A sua internet não é igual à de todo mundo: ela leva até você conteúdo personalizado. Mas será que essa "bolha" sabe mesmo o que você quer e do que realmente precisa?

Por Juliana Carpanez

Seguir alguém no Facebook não garante que você verá todas as atualizações feitas por aquela página ou pessoa. Da mesma forma que uma busca no Google pode mostrar resultados diferentes para o mesmo perfil dependendo em qual máquina seja feita. Essa seleção tenta entregar ao internauta aquilo que realmente faz sentido para ele. Ou, como diz uma frase atribuída a Mark Zuckerberg; a morte de um esquilo, na frente de sua casa, pode ser mais importante para você do que pessoas morrendo na África.

A forma como cada um usa a internet dá origem a bolhas personalizadas de conteúdo, que existem graças aos algoritmos - conjunto de regras para executar uma tarefa ou resolver um problema. "Os algoritmos deixaram de funcionar como uma receita tradicional de bolo e se adaptaram ao gosto do freguês; esta pessoa quer um bolo só de maçã, mas a outra também quer canela", explica Fábio Gandour, cientista-chefe do Laboratório de Pesquisas da IBM Brasil.

Como a internet sabe do que você gosta?

A tendência dessa personalização é a internet trabalhar cada vez mais para o usuário se esforçar cada vez menos. Em comunicado ao TAB, o Facebook afirma que o envio do conteúdo terá um "timing preciso" à medida que o sistema conhecer mais profundamente os hábitos de cada um.

Nesse sentido, a meta do Google é antecipar as perguntas - até mesmo para antes delas serem feitas. Esse terreno já começa a ser explorado pelo serviço Google Now, que indica espontaneamente quanto tempo se leva para chegar ao trabalho e se há algum acidente naquela rota. Pelos planos da Netflix, não será preciso fazer escolhas; na hora do clique, o aplicativo saberá qual o conteúdo mais adequado para exibir naquele momento.

Hoje, quando alguém pesquisa um produto, a publicidade pode segui-lo durante a navegação.
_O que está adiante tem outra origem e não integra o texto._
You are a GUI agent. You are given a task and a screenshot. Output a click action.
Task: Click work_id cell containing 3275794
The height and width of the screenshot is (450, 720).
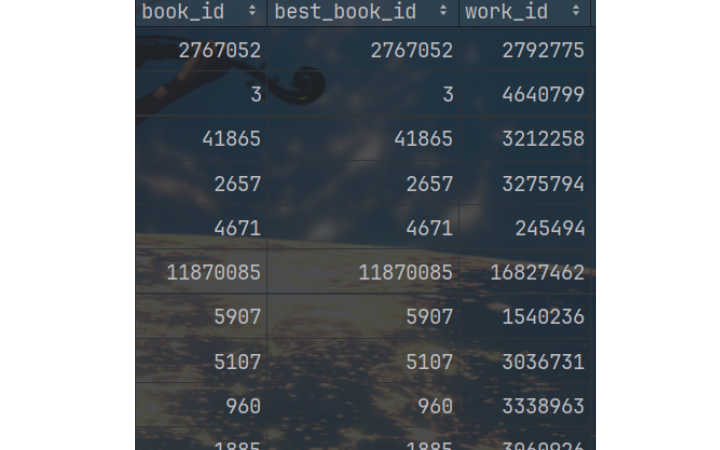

Mas o apelo será bem maior se essa mesma propaganda - usando dados coletados da internet - mostrar automóveis com a cor, marca e acessórios favoritos do usuário. "Não é para ter medo, mas sim consciência sobre a situação", afirma Gandour sobre a influência que esses sistemas poderão ter sobre a vida das pessoas, ajudando-as a tomar decisões sem que elas necessariamente percebam.

No futuro, tudo será mais personalizado: o anúncio poderá mostrar o carro já com sua cor favorita

Fábio Gandour, cientista-chefe do
Laboratório de Pesquisas da IBM Brasil

Como seria na vida offline...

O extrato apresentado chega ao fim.